▶ [Exercise] Among the records, which lines hold the word "label"? Pick them out.

▶ [Records supplied]
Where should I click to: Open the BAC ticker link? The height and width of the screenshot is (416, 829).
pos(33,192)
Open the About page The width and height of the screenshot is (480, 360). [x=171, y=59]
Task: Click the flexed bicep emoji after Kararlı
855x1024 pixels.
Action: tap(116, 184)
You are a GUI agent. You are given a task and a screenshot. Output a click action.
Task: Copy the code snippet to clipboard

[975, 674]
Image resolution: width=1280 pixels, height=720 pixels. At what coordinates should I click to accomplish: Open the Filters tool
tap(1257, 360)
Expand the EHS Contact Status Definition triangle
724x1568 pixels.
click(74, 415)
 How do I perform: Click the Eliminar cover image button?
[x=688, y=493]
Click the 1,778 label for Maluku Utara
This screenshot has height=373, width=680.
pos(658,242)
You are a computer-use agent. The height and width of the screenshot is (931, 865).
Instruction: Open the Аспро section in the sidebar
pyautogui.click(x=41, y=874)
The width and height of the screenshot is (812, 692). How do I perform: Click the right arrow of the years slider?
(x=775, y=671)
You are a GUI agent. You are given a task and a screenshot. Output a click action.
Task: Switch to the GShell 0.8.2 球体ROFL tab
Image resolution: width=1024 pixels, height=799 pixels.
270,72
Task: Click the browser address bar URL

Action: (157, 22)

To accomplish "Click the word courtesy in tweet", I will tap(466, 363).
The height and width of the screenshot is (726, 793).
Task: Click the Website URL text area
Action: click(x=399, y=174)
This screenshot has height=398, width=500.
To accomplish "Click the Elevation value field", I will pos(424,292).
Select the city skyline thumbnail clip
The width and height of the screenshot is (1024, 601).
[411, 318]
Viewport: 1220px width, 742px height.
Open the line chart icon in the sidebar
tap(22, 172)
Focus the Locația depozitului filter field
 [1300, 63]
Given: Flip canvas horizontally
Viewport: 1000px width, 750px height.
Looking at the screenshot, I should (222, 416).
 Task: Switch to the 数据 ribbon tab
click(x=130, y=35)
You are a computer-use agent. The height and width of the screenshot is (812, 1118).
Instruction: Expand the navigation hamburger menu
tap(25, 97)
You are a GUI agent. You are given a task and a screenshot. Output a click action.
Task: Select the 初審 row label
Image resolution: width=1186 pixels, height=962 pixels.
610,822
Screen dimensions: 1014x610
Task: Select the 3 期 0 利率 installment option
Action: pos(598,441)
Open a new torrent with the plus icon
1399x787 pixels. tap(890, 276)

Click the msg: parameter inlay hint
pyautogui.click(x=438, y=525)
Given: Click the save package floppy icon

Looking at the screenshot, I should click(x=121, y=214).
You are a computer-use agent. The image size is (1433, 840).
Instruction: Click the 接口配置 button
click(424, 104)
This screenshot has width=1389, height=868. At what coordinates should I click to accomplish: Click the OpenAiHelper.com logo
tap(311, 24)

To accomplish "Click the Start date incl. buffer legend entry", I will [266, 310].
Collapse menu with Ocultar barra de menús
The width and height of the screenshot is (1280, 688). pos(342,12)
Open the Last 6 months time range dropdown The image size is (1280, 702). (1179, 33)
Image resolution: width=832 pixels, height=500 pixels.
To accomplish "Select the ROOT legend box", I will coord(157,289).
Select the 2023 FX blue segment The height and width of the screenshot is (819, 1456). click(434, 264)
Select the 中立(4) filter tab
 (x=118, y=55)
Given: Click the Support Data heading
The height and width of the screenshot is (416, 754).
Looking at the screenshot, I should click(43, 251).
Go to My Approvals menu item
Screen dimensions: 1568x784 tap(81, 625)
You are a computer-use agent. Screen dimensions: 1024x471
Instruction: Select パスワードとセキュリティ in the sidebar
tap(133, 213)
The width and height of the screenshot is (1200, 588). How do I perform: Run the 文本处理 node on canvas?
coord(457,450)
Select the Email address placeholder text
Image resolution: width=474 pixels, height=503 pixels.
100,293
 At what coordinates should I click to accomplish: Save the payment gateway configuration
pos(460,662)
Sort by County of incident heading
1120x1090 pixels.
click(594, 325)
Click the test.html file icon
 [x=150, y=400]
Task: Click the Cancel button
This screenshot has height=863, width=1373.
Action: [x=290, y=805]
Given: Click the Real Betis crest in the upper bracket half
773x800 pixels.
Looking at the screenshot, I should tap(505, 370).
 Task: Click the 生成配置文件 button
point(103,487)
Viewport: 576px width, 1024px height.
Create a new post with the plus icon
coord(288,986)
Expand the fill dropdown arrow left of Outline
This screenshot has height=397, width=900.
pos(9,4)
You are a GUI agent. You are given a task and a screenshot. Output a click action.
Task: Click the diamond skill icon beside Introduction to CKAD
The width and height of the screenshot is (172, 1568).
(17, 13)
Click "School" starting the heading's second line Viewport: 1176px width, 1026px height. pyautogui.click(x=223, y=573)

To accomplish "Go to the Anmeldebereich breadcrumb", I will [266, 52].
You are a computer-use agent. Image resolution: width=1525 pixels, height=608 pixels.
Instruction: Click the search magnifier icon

▶ [Exercise response]
Click the 1,778 label for Maluku Utara
Task: Select the 初審 row label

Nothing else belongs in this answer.